Lionel Cartwright has a problem – cats! They never used to bother him particularly, indeed he even liked the odd individual feline that came his way, but his attempt to turn his garden into a bird-friendly haven ends in bloody ruin and Lionel changes his mind.    

 

His several attempts to deter the local cats from soiling his garden and predating on its birds might be considered funny from a certain angle, but not for Lionel since it all means so very much to him.    

 

However, his problems with local felines are as nought compared to a disturbing chance discovery he makes about them in an on-line newspaper: a discovery about feline health that is to turn into something of an obsession with him, almost blighting his life.    

 

And then - for reasons unknown, though Lionel now thinks he understands why - cats begin to alter their behaviour, and for the worse!    

 

Very soon British society (the global point of origin for this worrying development) is plunged into a major crisis: millions of felines are shunned and run wild; peoples’ social lives are severely curtailed; lives are even endangered, and – unsurprisingly – hasty counter-measures are sought. And it all gets very personal and frightening for Lionel Cartwright too; in effect, the prism through which this developing crisis is viewed. But how will it all end and what happens to society before the problem is resolved or it runs its course?    

 

An horrific and dystopian prospect indeed – a work of science fiction, after a fashion – but one, nevertheless, based upon the slenderest of plausible possibilities.  

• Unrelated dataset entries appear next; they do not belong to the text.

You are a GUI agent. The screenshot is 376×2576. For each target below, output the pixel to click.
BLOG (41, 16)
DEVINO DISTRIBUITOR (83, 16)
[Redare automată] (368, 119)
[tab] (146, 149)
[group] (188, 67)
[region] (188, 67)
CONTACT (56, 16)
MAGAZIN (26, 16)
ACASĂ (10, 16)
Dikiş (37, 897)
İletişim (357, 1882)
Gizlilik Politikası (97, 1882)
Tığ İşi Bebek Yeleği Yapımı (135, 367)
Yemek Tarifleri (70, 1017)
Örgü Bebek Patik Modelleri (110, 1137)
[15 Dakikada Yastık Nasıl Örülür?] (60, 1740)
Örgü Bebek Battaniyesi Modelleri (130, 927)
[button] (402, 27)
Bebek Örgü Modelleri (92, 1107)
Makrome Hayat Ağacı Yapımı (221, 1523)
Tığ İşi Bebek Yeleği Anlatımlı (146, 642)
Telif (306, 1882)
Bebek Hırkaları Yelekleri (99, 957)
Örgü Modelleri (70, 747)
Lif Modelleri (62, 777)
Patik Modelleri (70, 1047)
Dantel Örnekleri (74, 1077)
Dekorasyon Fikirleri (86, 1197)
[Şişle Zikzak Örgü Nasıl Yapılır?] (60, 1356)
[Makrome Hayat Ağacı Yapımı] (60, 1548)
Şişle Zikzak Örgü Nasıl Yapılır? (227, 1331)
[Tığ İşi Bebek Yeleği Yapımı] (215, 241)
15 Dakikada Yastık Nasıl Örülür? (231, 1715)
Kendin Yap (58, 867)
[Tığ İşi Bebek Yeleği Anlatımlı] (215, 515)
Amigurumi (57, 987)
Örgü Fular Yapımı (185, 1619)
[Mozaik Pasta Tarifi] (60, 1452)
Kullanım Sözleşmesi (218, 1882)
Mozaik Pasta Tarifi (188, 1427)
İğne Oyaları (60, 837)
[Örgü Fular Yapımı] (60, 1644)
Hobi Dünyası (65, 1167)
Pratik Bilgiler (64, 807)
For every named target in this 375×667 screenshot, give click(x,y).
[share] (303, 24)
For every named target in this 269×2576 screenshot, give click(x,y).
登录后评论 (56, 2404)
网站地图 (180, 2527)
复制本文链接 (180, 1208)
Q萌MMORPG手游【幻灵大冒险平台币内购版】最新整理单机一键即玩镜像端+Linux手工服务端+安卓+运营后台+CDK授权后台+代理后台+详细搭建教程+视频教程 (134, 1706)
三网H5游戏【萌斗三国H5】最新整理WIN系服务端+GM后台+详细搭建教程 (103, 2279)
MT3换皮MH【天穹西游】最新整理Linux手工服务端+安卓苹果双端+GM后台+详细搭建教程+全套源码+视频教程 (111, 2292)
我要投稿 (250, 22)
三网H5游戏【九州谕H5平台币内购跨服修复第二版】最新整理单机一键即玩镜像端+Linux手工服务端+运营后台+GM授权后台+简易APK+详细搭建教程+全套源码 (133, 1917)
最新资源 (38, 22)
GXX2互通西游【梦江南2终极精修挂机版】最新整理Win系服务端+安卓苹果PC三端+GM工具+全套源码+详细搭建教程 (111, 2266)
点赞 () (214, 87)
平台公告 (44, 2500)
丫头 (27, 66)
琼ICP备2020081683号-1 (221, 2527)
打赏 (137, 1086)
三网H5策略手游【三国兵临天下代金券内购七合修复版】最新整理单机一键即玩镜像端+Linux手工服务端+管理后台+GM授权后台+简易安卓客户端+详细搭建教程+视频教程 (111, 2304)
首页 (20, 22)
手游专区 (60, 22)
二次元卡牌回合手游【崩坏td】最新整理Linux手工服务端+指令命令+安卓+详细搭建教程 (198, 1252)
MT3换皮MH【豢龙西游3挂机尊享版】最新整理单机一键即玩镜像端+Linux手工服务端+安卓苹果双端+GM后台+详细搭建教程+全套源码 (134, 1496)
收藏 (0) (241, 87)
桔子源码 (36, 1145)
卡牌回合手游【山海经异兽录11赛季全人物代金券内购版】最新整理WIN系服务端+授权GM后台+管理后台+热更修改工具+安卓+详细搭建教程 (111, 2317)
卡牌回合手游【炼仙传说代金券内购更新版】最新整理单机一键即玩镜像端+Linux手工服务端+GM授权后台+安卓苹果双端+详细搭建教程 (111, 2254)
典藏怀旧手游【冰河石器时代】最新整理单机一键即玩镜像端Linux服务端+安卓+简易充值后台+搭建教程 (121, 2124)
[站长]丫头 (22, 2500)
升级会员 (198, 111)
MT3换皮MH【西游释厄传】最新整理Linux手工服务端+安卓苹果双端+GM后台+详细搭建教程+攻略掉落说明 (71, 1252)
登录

The Ignorant Mountaineers of South Wales
ASIN: B01MUFFJVK

 

On the night of the 3-4th November 1839, in south Wales, several thousand armed and angry men from the coalfield and iron districts - the so-called ‘Black Domain’ - set out to march upon and seize the town of Newport. In the violent clash between these Chartist-led marchers and soldiers positioned in Newport’s Westgate Hotel over twenty workers were shot dead and dozens more wounded. The attempted rebellion and hoped for ‘Silurian Republic’ - the signal for a countrywide uprising to establish the People’s Charter - was killed at birth.    

 

In the aftermath, (at the last mass treason trial in Britain) the alleged ringleaders were sentenced to be hanged, drawn and quartered – the last people in England and Wales to be sentenced to this medieval death sentence, though this was later commuted to transportation to Australia. And scores of other men were either fined or imprisoned. But what could have brought these men, and in such numbers, to such a pitch? Why did they resort to violence? What were they attempting to achieve and why did they fail?      

 

Up in the ‘Black Domain’, the valley of Ebwy Fach - site of Nant-y-glo, Coalbrookvale and Blaina townships and their associated ironworks - was a centre of worker militancy and one of the columns that converged on Newport came from there. Two brothers, Rhys and Gwilym Howell - originally from West Wales - lived here with their families and were, like everyone else, unavoidably caught up in these momentous events, but on opposite sides: one for ‘moral force’ Chartism, the other – reluctantly – for ‘physical force’. This, then, is the story of those crucial few days in November 1839 as viewed from the perspective of Rhys and Gwilym, their families, comrades and friends.